It's not really that dissimilar.
The difference is they've got no money, they're in secret, they have no fame, and their wives
end up cleaning each other's floors with floor polishes to make ends meet, whereas the Mercury
astronauts become these incredible celebrities that everyone wants to be part of. So you've got
these two, in some ways, similar sets of men, and yet so
radically different. They're also small, because they've got to sit inside the little capsule that
actually fit where the bomb would otherwise have been in order to get into space.
What's so much flying? I mean, we can talk about this later when we actually talk about
how the journey went. They're obviously all pilots, of course, but what do they have to do?
They just sit on an enormous bomb, get blasted into orbit, and then presumably there's a key moment when they make a decision to come back.
Yeah. It's glorious. One of the things I do in my book is I contrast, as you've probably seen,
the difference between the cockpit of the American Mercury capsule and the cockpit of the, what was
called Vostok spherical Soviet capsule. And the difference is the American capsule looks for its time,
very sophisticated fighter jet. It's got dials and it's got levers and it's got buttons. You know,
it's sophisticated. The Vostok looks like the inside of a Trabant, you know, one of those
1960s Eastern European cars. It's got about four dials in it. Essentially, what you're dealing with
is somebody that is not expected to fly the mission,
but to endure the mission. But they got cold feet. And in the last few days, they decided,
gosh, we have to give this guy some measure of control in case everything goes wrong up there.
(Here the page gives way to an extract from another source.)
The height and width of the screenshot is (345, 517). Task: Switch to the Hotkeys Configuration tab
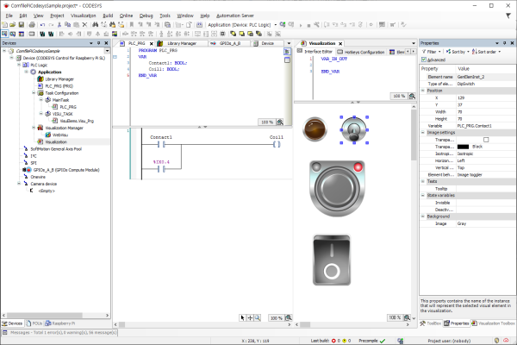click(x=364, y=52)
So they had a manual system. But because it's so Soviet, they locked it. And they locked it with a three-digit code. Inside the capsule,
this guy, Yuri Gagarin, was supposed to press three secret numbers in order to unlock the code,
which would enable him to steer his spacecraft back to Earth manually. But they then decided,
we don't trust this guy. So what we're going to do is we're going to put the code in an envelope,
seal the envelope,
glue it somewhere to the inside of the lining of this capsule, so that if something goes wrong at
the last moment, he'll somehow find the envelope, open it, see the numbers, press the numbers,
and take control of the capsule. I mean, it's insane. The Americans have been practicing
manual descents for two years, and these guys had three
hours. Literally three hours. There's the famous incident with the dog, though. They did put an
animal into space, didn't they? They put 42 animals in. And what people think about is the one dog,
Laika, that they sent up, but they had no way of getting Laika back in 1957. And they did that
because the Premier, Khrushchev, really wanted
space spectaculars. You know, look at our technology. It's better than the Americans.
We can beat the Americans. Come to us, the rest of the world, and be Soviet because that is where
the future lies. But they actually had a lot of dogs that went up. In fact, one dog actually ran
away just before she was due to be launched. And somehow, I don't know, got away. And they literally found a stray wandering around the staff canteen,
actually on the Cosmodrome air base.
And they put this poor mongrel actually in the canteen.
The next thing, she was in space.
These dogs were trained by circus trainers to begin with.
They were all picked off the streets of Moscow.
And then they were basically trained for the program
in order to
pave the way for the human mission in 1961, because nobody knew what was going to happen up there.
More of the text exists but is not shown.